Stored data:
/---

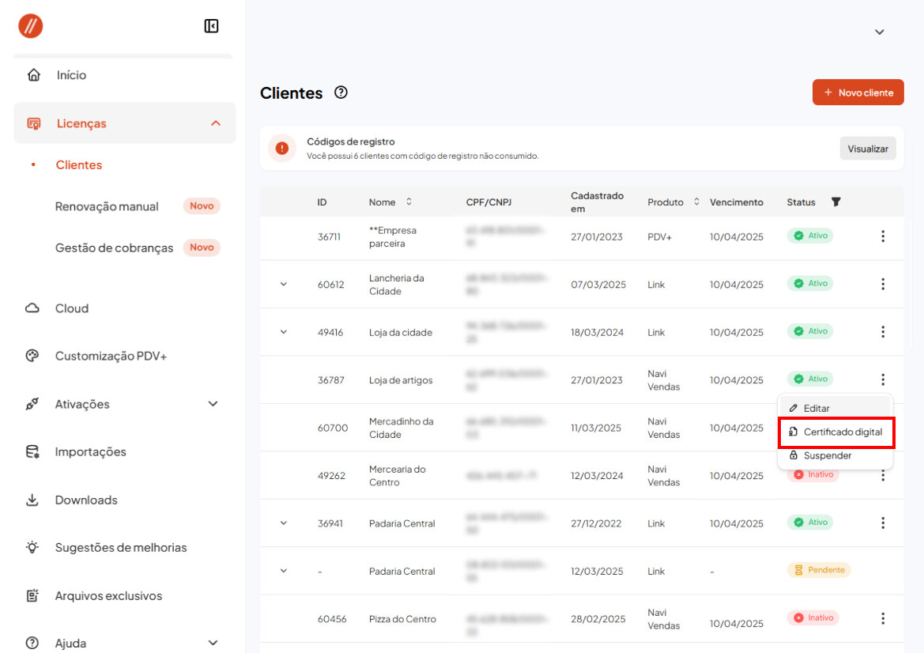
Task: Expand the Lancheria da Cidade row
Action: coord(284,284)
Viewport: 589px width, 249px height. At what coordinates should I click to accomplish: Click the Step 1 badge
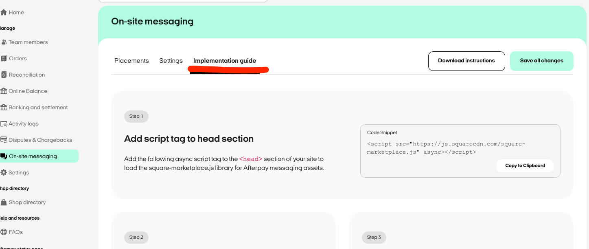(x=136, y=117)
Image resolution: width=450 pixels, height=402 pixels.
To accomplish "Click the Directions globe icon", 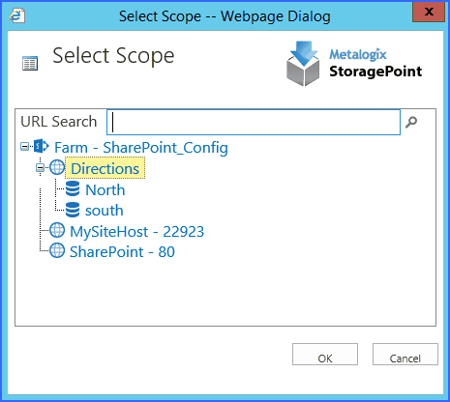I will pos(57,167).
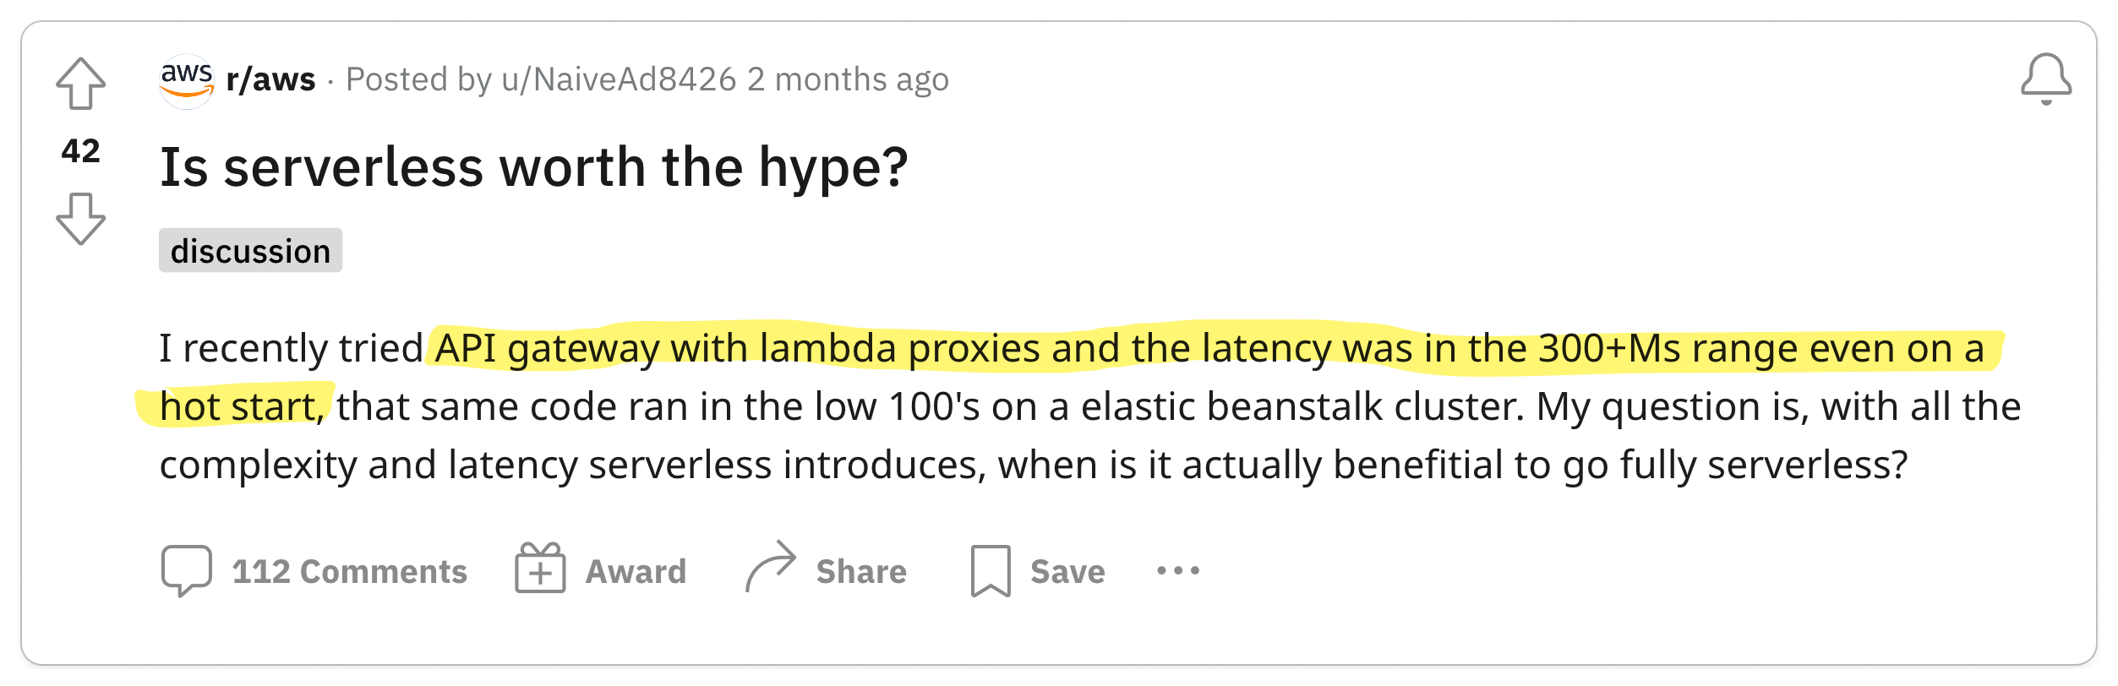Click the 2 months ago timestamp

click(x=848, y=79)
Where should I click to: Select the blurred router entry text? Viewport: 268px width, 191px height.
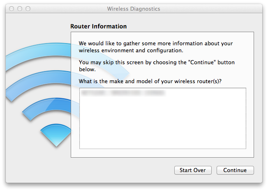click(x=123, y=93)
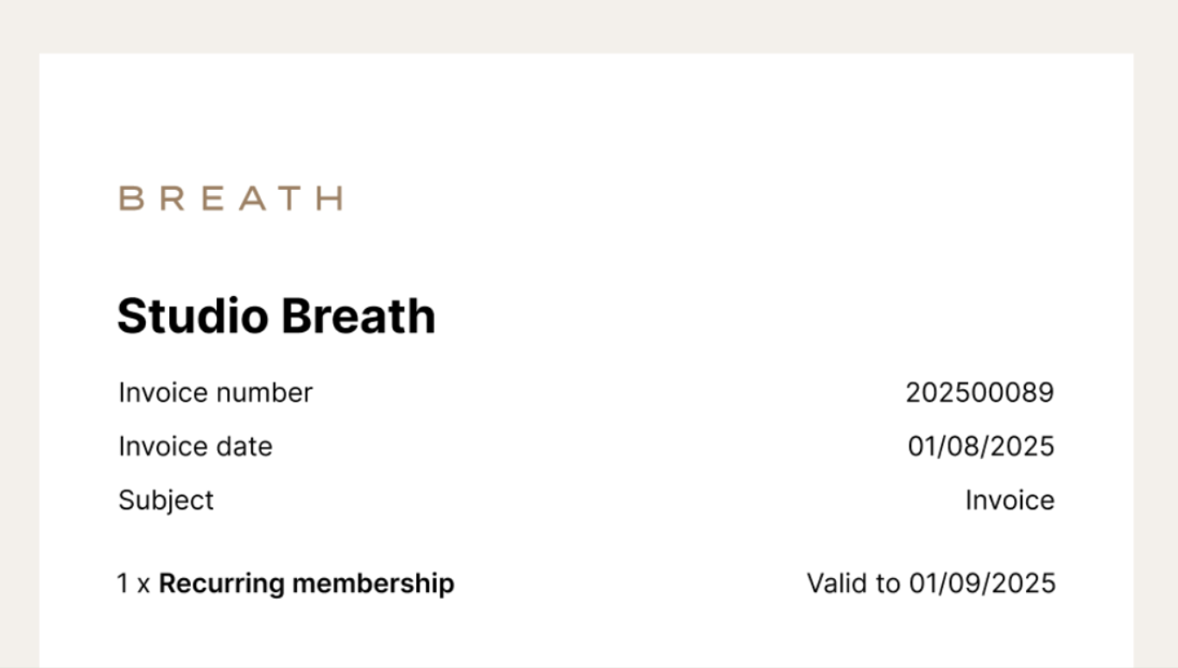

\---
/---

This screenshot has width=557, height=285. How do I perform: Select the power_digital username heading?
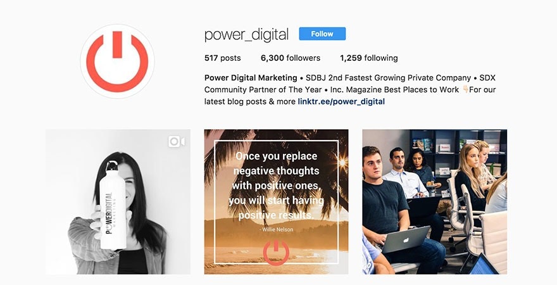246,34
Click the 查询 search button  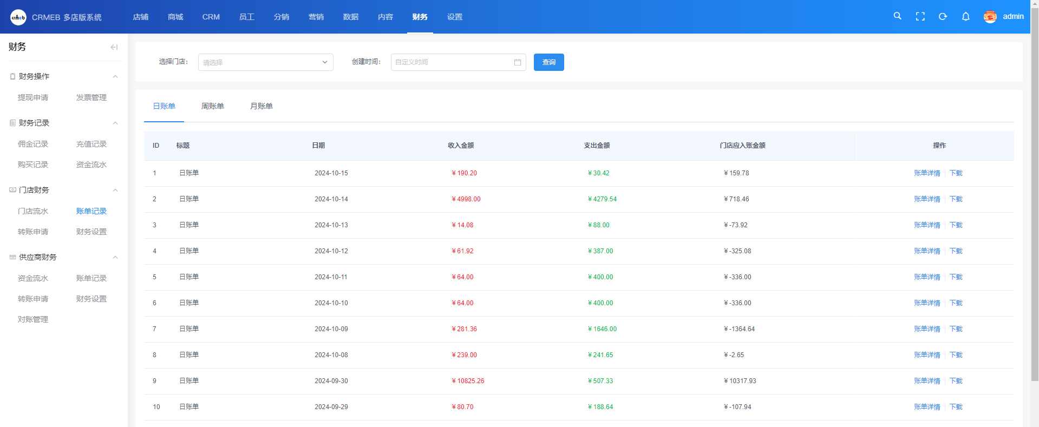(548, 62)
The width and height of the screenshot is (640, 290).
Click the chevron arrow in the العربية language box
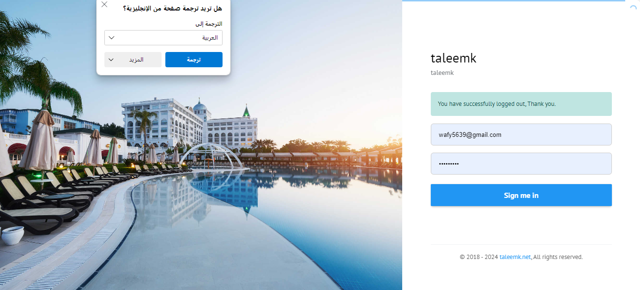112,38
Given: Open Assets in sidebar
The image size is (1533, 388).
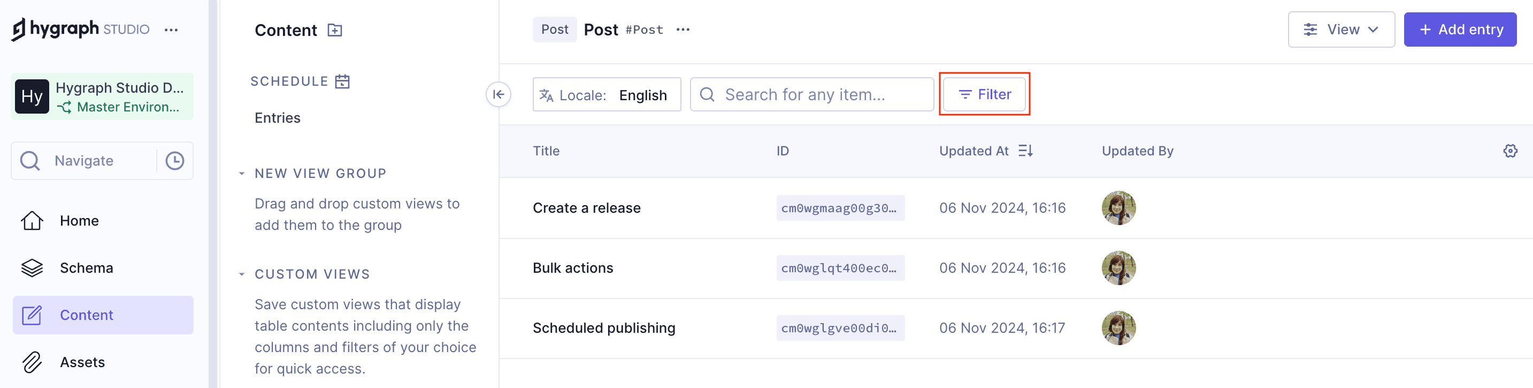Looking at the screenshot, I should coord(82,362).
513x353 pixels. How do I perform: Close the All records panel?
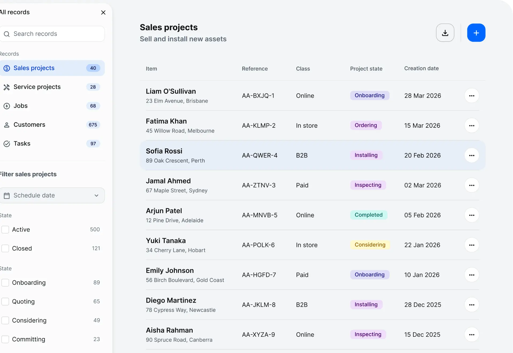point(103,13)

\---
/---

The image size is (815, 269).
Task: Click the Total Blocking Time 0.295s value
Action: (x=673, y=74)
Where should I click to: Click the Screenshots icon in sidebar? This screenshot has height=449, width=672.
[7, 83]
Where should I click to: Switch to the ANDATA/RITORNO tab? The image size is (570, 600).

\---

• **Task instructions**: Reproduce verbatim the lines above, from the line with "Where should I click to: Click" through the line with "Where should I click to: Switch".

• **Response**:
Where should I click to: Click the Screenshots icon in sidebar? This screenshot has height=449, width=672.
[7, 83]
Where should I click to: Switch to the ANDATA/RITORNO tab? The image size is (570, 600).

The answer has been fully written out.